Dancing for resistance
What is interesting about Brazil, is that multiculturalism was almost a force that couldn't be stopped. 'Black Rio' became the centre of the Quilombo revolution. Many religious dances were performed on plantations, dating back to the 19th century; there were many ancient and traditional chants and body movements that the Africans had brought to Brazil with them from their homelands. Slaves who were tired of living under oppression and racial segregation would not take a pacifist approach. Rather, they took the calculated approach; they performed acrobatic dance moves accompanied with song and dance, which they used to disguise moves for physical combat. I love it. This was the birth of Capoeira. Over time, Capoeira became an art that was used in Brazil to express resistance.
Murphy (2007) produced an article which acted as sort of an introductory European's guide to Capoeira. In the article she touches on some of the dance moves, partically the 'Ginga', which means 'sway' in Portuguese. This is a popular move in the art of Capoeira and originally was used as an escape or retreat. It is the most fundamental Capoeira step, and the one from which all other movements stem. When white people decided to bring Africans to brazil as slaves, it was so they could be a workforce - not so that the bravery and the creativity demonstrated by their cultures could become influential and infectious. Capoeira has a hand, in disintegrating the socio-cultural barriers between whites and blacks (which is what has happened over time).
"a form of confrontation of the politically strong by the politically weak. A physical defence used by the weapon-less slave in response to the Brazilian Matchpolitik" (Assuncao, 2005).

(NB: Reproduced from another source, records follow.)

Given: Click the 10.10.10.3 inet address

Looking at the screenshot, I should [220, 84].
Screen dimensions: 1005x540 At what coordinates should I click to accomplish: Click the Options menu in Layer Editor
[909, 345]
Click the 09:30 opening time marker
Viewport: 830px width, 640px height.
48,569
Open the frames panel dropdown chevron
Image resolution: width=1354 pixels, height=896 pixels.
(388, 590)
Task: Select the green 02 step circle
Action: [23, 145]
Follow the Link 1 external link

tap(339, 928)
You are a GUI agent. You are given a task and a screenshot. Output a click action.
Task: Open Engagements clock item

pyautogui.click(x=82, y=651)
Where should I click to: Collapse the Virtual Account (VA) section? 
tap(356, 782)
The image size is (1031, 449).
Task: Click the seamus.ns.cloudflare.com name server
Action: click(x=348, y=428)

'Machtpolitik' is an old German term that translates to 'power politics' , this being used to describe the political climate in Brazil, suggests that segregation and racial discrimination was at an alarming rate in the early 20th century. Those that practiced Capoeira were called 'Capoeiristas' ; they had a bad reputation for promoting destruction. Those who performed the art were labelled as "dangerous drifters who committed criminal acts" (Tahmon-Chvaicer, 2008). The imagery surrounding it was of black slaves fighting policemen on the street and terrorising citizens with their outlandish movements. Much of the commentary about Capoeira were negative and subjectively targeted at discrediting this new sensation of martial arts, that had been rising to prevalence from smaller African communities.
But they were captives in a New-World colonial city; the art was their form of resistance and expression - this is how they refused to lose who they were. This topic goes so much deeper. We can talk about how much colonisers try to suppress the African identity. There are endless examples of how European colonisers tried to assimilate themselves into entire African civilisations (France *coughs*). This was another attempt in eliminating the culture of an entire people, so many people felt threatened by Afro-Brazilians expressing themselves.
Capoeira Breaking out
In the late 1980's into the 1990's, Capoeira has travelled to various countries across the world, such as Mozambique, Australia, Venezuela, Finland, Korea, Mexico, Singapore, Japan, just to name a few. It was introduced in the UK by Master Sylvia Bazzarelli in 1988. Along with her partner, Marcos dos Santos, they opened the London School of Capoeira. By the dawn of the 21st century, estimates for Capoeira suggested that over 3 million people were practicing it around the world (Assuncao, 2005).
That's the end of the post, as usual I hope you enjoyed it and learned something new.